Postgres is usually completely happy enough with UUIDv4. Overall architecture (such as allowing distributed id generation, if relevant) is more important than squeezing out that last bit of performance, especially for the majority of web applications who don't work with 10 million+ rows.

sgarland · on July 6, 2024

If your app isn’t working with billions of rows, you really don’t need to be worrying about distributed anything. Even then, I’d be suspicious.

I don’t think people grasp how far a single RDBMS server can take you. Hundreds of thousands of queries per second are well in reach of a well-configured MySQL or Postgres instance on modern hardware. This also has the terrific benefit of making reasoning about state and transactions much, much simpler.

Re: last bit of performance, it’s more than that. If you’re using Aurora, where you pay for every disk op, using UUIDv4 as PK in Postgres will approximately 7x your IOPS for SELECTs using them, and massively (I can’t quantify it on a general basis; it depends on the rest of the table, and your workload split) increase them for writes. That’s not free. On RDS, where you pay for disk performance upfront, you’re cutting into your available performance.

About the only place it effectively doesn’t matter except at insane scale is on native NVMe drives. If you saturate IOPS for one of those without first saturating the NIC, I would love to see your schema and queries.

fovc · on July 6, 2024

Scale isn’t the only reason to have distributed systems. You could very well have a tiny but distributed system

wibblewobble125 · on July 6, 2024

Sometimes distribution is not for performance but tenant isolation for regulatory or general isolation purposes. I work in such an industry.

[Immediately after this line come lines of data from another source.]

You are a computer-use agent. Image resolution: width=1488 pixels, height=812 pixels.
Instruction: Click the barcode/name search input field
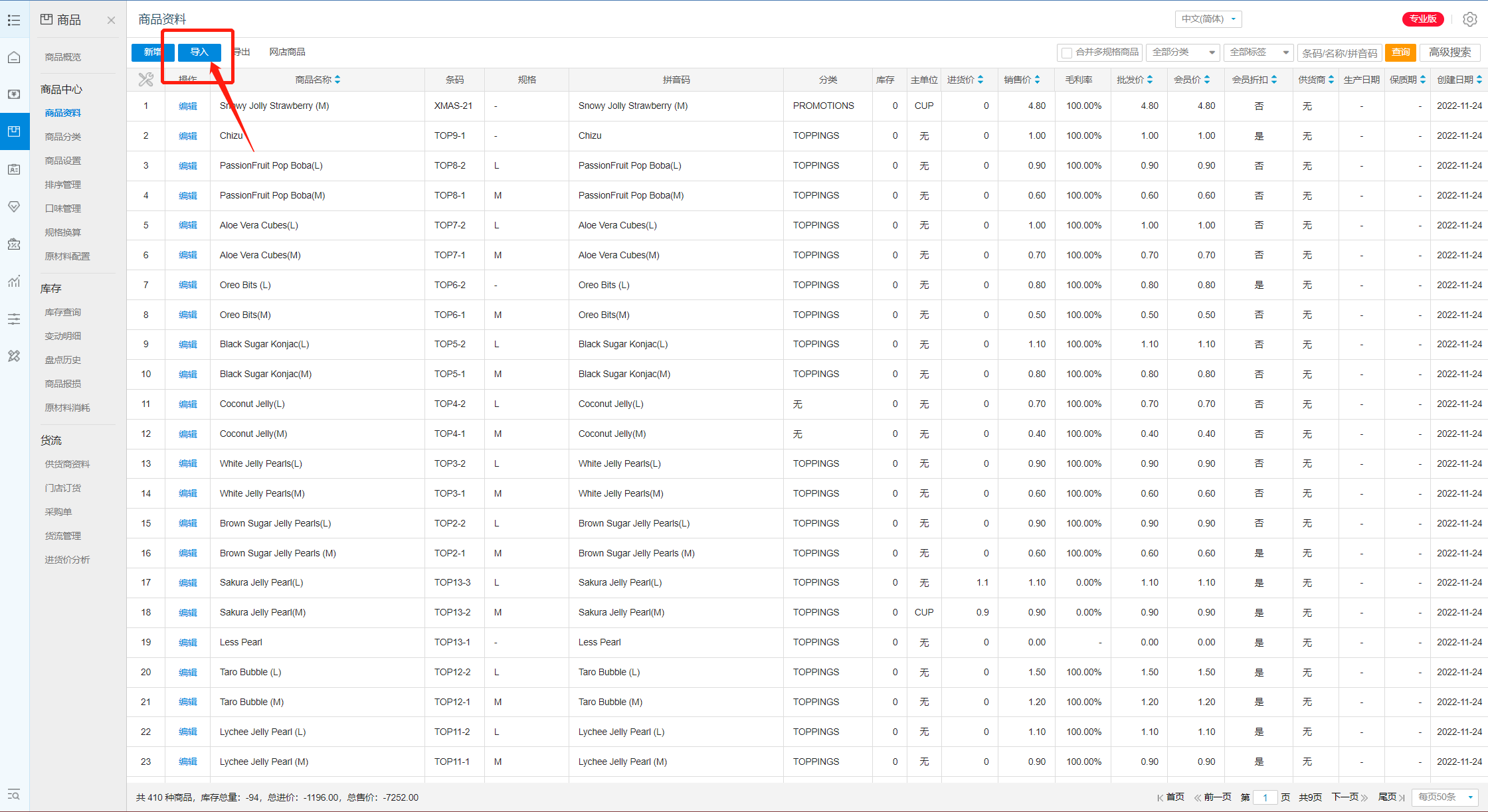click(1339, 53)
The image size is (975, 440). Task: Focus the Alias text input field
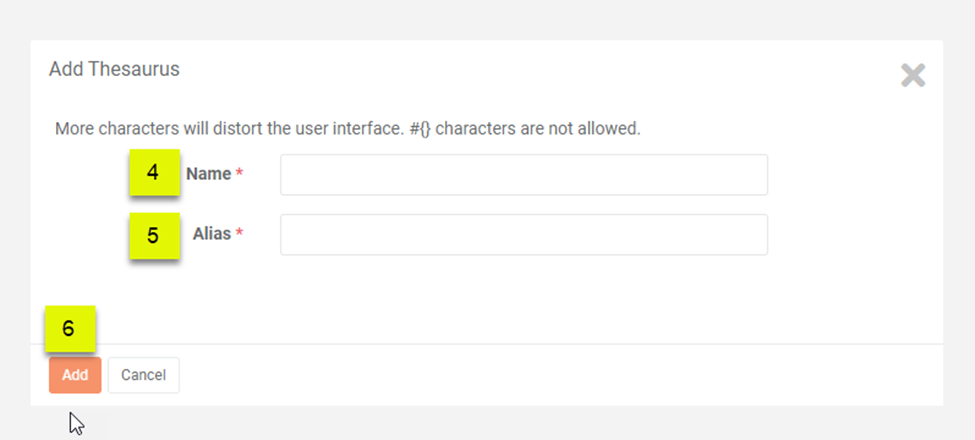(523, 235)
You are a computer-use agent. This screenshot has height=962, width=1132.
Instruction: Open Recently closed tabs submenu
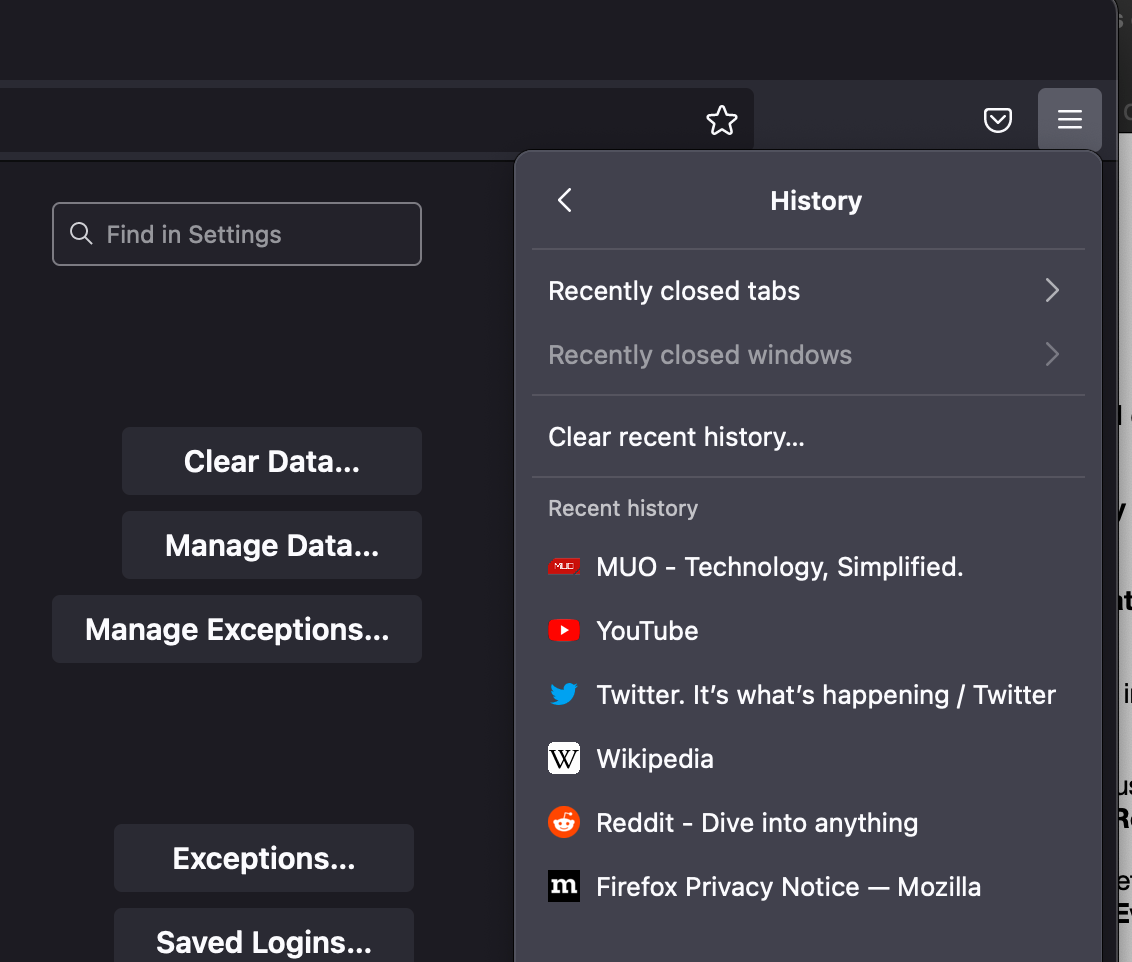tap(674, 291)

sgarland · on July 6, 2024

Fair point. You can still use monotonic IDs with these, via either interleaving chunks to each DB, or with a central server that allocates them – the latter approach is how Slack handles it, for example.

SoftTalker · on July 6, 2024

DBRE? I guess DBA is too old fashioned for the cool kids?

sgarland · on July 6, 2024

Listen, I didn't make the title up, I just grabbed onto it from the SRE world because I love databases.

There are some pragmatic differences I've found, though - generally, DBAs are less focused on things like IaC (though I know at least one who does), SLIs/SLOs, CI/CD, and the other things often associated with SRE. So DBRE is SRE + DBA, or a DB-focused SRE, if you'd rather.

Spivak · on July 6, 2024

> Random UUID's are super useful when you have distributed creation of UUID's, because you avoid conflicts with very high probability and don't rely on your DB to generate them for you

See Snowflake IDs for a scheme that gives you the benefit of random UUIDs but are strictly increasing. Which is really UUIDv7 but fits in your bigint column. No entropy required.

globular-toast · on July 6, 2024

The whole point of UUID is distributed creation. There's nothing about random ones (UUIDv4) that makes it better for this purpose.